═══ SUPPLIED DATA

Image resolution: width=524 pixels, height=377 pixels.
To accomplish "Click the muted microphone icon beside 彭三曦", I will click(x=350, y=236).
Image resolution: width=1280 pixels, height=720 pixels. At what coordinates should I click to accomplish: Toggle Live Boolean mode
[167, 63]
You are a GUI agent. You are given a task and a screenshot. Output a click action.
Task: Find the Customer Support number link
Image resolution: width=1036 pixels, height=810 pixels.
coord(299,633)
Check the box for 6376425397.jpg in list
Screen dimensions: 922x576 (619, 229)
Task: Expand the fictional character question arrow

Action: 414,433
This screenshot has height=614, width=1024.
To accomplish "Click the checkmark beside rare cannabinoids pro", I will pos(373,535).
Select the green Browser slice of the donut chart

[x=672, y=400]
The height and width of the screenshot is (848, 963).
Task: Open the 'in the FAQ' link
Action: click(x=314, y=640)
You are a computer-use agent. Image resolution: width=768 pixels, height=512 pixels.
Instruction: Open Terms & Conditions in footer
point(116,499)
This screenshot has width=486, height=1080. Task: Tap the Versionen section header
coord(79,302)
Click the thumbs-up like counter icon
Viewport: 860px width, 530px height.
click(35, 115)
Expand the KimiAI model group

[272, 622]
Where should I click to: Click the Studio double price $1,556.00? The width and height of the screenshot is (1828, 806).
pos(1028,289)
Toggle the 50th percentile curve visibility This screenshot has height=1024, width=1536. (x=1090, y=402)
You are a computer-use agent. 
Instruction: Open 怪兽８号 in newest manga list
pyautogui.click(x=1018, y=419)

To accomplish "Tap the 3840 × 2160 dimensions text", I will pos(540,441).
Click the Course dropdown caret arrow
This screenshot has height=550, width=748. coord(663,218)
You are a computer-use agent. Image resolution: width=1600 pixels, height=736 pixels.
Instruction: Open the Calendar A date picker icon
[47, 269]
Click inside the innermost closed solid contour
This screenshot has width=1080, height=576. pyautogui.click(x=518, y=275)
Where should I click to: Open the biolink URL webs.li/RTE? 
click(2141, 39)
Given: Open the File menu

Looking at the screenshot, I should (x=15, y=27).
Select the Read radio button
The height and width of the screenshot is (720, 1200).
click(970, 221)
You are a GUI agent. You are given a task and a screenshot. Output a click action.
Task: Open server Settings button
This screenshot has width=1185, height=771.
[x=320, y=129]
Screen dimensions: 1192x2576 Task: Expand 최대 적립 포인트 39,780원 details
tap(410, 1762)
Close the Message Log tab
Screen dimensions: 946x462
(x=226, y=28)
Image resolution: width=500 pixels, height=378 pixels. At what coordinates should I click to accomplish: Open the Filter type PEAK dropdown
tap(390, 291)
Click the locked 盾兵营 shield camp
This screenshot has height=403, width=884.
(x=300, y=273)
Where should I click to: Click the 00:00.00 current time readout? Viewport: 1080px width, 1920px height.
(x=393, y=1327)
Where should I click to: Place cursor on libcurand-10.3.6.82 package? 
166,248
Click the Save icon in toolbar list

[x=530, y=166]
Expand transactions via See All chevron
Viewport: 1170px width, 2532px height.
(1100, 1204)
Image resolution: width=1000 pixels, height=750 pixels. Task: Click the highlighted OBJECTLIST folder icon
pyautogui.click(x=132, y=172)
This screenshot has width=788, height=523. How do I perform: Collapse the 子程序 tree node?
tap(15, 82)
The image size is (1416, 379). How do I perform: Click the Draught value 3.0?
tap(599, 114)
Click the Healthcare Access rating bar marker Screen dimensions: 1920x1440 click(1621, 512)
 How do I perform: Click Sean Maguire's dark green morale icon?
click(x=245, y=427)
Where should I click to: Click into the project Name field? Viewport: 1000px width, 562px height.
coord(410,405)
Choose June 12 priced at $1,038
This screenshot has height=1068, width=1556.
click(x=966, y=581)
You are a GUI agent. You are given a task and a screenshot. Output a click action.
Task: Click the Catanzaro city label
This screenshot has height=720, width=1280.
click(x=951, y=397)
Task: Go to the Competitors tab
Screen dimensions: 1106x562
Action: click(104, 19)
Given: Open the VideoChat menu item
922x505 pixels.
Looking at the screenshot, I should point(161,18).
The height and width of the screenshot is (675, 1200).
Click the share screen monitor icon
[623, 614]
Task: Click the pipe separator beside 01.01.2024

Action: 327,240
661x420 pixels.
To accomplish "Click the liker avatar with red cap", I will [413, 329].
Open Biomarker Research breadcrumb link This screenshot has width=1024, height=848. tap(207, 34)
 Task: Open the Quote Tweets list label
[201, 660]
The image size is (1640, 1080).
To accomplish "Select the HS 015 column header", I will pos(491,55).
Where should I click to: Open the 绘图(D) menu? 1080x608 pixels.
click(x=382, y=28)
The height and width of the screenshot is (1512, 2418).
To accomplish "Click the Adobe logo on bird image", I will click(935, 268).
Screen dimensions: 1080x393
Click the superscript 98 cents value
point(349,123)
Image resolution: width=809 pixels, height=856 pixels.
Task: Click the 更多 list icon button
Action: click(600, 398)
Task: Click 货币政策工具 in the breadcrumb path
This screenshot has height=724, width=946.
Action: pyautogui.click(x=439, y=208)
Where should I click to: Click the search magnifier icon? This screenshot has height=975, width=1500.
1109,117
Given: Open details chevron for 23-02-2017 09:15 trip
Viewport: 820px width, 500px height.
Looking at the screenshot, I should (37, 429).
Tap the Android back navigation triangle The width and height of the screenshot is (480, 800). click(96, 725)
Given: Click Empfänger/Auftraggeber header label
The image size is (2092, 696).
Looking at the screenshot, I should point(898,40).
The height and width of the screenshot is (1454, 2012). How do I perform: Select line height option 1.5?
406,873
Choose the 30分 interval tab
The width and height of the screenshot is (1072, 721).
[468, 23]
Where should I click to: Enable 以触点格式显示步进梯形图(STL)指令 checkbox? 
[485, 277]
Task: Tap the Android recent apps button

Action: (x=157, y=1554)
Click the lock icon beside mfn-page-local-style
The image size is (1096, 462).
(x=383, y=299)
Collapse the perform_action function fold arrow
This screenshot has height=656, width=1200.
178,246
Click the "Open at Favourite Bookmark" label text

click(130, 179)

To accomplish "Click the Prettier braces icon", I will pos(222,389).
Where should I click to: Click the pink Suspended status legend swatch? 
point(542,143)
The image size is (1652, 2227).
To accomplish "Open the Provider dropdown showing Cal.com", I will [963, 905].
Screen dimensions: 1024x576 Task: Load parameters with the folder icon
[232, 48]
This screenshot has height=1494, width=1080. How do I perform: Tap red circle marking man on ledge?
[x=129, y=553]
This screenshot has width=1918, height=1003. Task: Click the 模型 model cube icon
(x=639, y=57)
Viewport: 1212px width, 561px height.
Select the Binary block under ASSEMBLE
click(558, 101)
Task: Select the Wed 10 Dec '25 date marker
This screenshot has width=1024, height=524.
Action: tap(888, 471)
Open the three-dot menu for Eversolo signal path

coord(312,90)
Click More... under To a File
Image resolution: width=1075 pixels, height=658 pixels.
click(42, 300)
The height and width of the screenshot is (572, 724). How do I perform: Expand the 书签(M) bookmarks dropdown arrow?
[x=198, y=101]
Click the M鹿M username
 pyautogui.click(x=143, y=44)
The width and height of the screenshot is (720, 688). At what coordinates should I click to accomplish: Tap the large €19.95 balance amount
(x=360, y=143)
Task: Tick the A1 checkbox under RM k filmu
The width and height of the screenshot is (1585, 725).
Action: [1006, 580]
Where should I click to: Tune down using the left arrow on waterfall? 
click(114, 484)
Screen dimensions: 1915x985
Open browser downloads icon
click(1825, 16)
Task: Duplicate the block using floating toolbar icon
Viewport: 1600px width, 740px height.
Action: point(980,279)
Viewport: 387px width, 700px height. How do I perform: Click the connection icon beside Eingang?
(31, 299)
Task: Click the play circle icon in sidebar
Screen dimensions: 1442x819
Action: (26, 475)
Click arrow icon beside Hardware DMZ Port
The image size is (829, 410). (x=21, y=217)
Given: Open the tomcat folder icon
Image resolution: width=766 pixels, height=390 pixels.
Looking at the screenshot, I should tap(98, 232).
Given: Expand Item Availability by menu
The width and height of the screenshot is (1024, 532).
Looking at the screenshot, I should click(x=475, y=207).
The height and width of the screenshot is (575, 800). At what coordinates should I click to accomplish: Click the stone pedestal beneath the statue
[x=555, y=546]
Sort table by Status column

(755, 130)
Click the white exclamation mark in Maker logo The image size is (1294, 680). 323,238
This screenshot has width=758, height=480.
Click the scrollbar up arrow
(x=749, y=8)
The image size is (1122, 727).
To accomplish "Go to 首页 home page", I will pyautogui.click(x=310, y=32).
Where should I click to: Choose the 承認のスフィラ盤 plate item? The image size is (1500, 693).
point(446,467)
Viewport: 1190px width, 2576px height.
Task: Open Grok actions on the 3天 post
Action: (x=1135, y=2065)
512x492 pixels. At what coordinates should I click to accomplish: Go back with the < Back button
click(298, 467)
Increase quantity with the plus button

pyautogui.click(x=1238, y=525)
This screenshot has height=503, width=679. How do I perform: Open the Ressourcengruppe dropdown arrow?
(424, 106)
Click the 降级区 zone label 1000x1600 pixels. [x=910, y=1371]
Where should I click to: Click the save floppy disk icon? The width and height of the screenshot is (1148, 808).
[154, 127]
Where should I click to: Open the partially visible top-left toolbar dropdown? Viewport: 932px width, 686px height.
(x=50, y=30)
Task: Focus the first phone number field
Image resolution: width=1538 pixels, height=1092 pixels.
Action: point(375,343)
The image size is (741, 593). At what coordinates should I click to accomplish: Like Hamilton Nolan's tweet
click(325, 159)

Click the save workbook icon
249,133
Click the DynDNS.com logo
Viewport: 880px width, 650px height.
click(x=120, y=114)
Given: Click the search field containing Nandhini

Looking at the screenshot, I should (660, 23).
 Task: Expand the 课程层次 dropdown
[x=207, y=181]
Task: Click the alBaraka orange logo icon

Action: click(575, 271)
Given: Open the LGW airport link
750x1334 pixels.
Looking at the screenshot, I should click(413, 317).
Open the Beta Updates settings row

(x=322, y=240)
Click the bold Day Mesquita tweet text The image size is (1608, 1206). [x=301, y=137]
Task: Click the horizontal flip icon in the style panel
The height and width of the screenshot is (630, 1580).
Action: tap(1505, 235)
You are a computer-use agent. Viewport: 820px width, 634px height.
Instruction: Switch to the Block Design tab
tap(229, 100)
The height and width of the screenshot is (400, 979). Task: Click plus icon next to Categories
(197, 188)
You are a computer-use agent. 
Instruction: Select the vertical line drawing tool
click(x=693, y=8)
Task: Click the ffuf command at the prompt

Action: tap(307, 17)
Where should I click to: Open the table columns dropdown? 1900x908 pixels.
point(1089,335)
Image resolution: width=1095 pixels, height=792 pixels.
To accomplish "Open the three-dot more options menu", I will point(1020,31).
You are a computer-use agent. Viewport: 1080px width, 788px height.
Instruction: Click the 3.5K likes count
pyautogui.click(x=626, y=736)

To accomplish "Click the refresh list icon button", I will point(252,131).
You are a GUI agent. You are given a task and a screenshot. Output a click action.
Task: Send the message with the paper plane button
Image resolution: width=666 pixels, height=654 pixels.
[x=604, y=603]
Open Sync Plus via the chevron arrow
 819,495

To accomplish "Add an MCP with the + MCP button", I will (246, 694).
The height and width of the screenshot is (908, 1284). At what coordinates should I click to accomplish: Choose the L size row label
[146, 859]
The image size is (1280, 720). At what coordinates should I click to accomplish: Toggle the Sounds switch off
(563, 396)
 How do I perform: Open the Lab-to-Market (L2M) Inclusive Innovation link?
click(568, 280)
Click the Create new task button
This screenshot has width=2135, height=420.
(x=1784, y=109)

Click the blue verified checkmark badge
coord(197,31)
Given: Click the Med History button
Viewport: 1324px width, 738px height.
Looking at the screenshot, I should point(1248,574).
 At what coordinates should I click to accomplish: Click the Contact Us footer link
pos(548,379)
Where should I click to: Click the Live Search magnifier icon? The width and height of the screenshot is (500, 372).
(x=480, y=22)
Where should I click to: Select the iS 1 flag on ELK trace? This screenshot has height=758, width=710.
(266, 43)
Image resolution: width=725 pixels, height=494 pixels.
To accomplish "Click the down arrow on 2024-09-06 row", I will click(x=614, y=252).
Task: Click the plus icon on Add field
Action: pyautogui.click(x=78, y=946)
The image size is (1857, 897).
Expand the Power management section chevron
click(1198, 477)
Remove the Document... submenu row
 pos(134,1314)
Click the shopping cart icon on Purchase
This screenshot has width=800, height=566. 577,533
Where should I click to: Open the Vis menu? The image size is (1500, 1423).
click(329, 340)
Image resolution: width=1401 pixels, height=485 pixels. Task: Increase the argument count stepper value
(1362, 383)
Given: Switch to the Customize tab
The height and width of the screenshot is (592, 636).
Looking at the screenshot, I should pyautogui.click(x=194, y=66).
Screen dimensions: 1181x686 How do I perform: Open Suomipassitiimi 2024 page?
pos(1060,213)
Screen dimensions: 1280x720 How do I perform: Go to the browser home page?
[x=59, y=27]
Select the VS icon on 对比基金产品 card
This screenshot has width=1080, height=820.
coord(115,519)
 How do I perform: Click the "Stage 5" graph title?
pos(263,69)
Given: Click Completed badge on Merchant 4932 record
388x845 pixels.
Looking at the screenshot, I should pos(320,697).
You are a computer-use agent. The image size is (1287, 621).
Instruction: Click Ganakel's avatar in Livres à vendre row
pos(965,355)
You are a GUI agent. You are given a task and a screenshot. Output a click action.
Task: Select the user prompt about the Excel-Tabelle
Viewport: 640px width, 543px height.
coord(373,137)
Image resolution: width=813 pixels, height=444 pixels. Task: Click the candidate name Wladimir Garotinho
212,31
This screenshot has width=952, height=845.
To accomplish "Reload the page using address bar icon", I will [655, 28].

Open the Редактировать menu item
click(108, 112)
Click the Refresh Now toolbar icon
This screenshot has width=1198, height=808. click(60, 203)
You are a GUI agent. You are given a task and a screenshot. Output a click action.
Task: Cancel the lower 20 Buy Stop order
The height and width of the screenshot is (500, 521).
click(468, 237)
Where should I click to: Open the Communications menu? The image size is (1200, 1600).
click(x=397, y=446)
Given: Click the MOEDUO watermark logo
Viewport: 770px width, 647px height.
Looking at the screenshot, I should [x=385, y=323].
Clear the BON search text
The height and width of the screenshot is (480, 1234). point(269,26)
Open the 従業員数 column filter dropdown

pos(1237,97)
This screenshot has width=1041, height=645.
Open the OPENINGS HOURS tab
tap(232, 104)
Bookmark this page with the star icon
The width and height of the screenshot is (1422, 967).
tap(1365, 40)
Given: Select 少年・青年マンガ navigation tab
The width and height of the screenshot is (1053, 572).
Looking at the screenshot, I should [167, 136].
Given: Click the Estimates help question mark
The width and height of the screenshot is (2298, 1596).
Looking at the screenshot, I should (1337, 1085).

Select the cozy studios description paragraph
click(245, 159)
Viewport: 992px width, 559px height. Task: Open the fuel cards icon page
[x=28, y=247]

══════

* TRY IT: If a line above includes the string "navigation", pick it out.

* SOLUTION FOR THIS EXERCISE:
Tap the Android back navigation triangle The width and height of the screenshot is (480, 800). click(96, 725)
Given: Select 少年・青年マンガ navigation tab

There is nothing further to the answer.